The US-based research group found that the depression rate was highest among those not in the workforce (16.6%) and unemployed (11.4%).
Those who were employed part-time when they wanted to work full-time had the third highest depression rate (10.6%).
By contrast, employed and self-employed people had a far lower depression rate (5.6% and 5.1%).
Similarly, those who were working part-time and did not want to work full-time had a lower depression rate of 7.6%.
"It is possible that there is something about employment contributes to lower depression rates, or it could be that those who have depression are less able to seek out and retain employment," Gallup said.
The findings are based on surveys of more than 100,000 Americans conducted between January 1 and July 25 this year.

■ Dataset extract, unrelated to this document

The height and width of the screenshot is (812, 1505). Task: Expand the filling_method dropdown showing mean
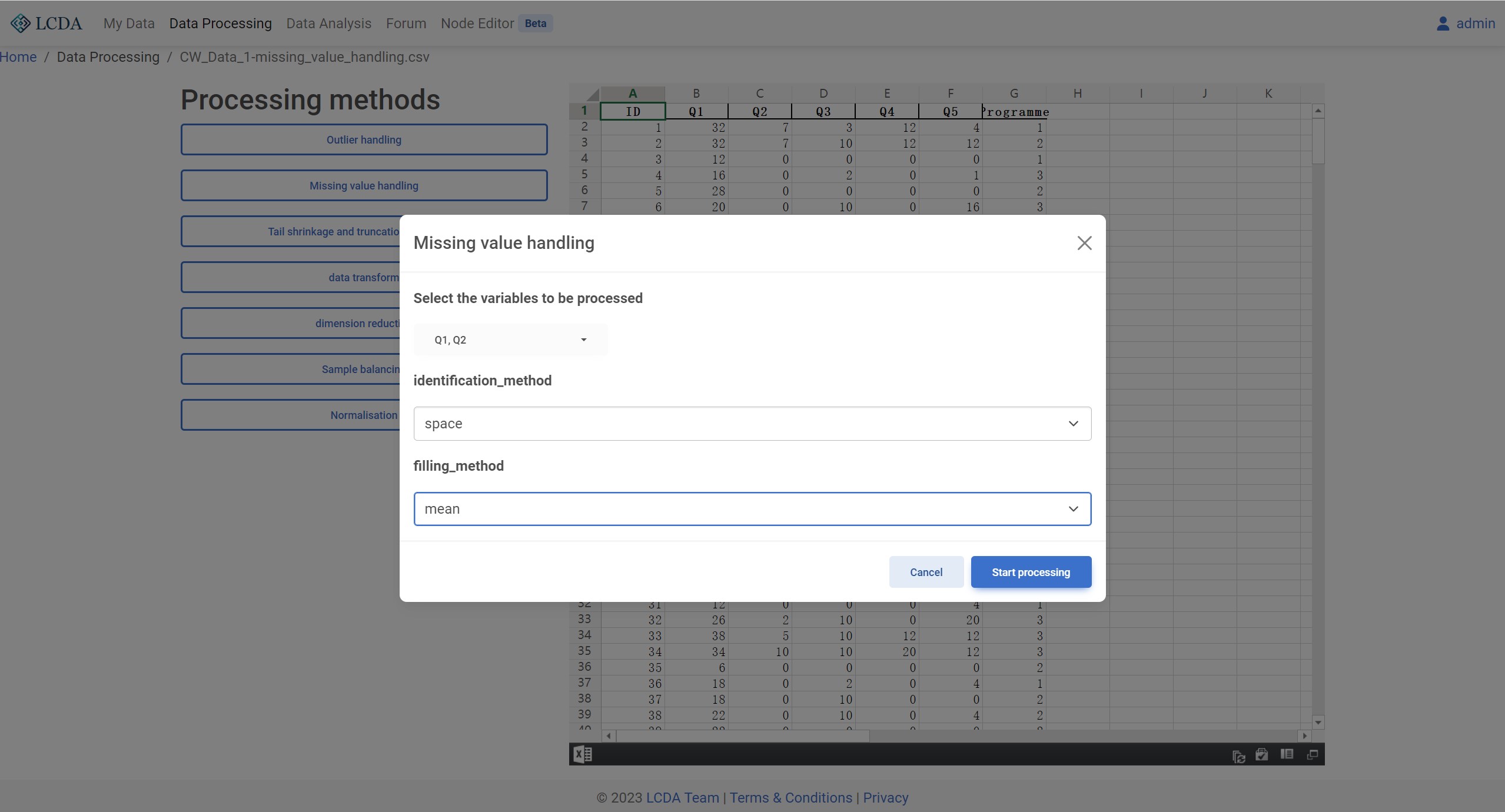pyautogui.click(x=752, y=509)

The survey asked participants whether they had ever been diagnosed with depression and whether they are currently suffering from the condition.
Overall, 10% of respondents said they had been diagnosed with and currently had depression.

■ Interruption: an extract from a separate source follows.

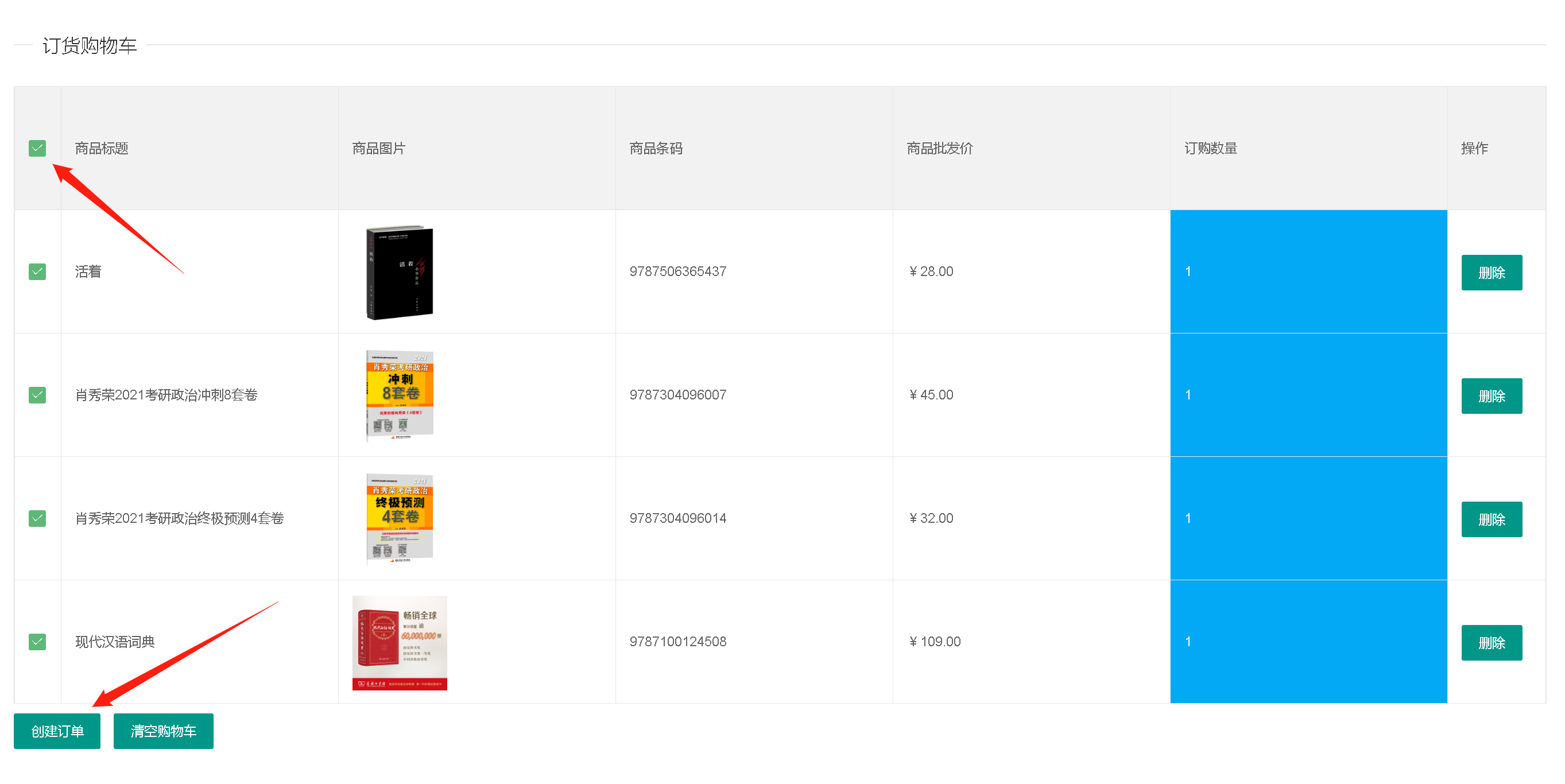Open the 终极预测4套卷 cover thumbnail

pyautogui.click(x=399, y=518)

In addition to employment, people earning below $36,000 (around £23,000) are also more likely to suffer from depression. Women were also twice as likely as men to say they had depression, at 13.2% compared to 6.5%.
Those aged 18 to 21, or over the age of 65, and black or Hispanic people were less likely to have depression.

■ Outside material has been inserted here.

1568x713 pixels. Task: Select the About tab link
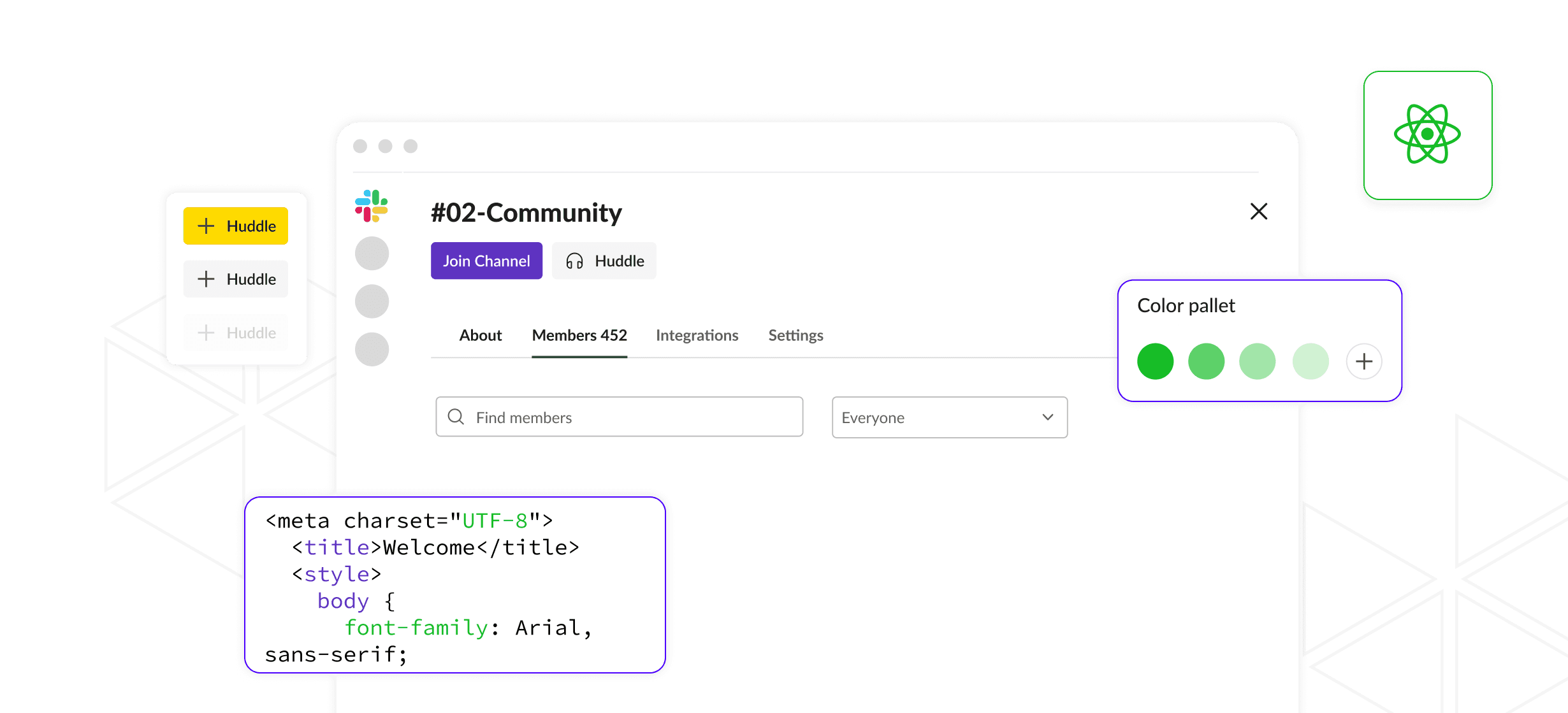point(480,335)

Depression peaked among 57 to 64-year-olds at just over 14%, compared to the rate of just 5.4% among 18 to 21-year-olds. However, by the age of 76, the depression rate dropped to 8.6%.
Gallup said: "While one in 10 Americans currently have depression, this analysis shows that certain segments of the population are more likely to suffer from the illness than others.
"Americans who are unemployed, underemployed, and not in the workforce are more likely to report having depression than those who are employed full time or who are content with being employed part time.
"Thus, the stubborn unemployment and underemployment rates may have more than just a negative impact on the nation's economic recovery, they also may present a significant threat to Americans' mental health and wellbeing."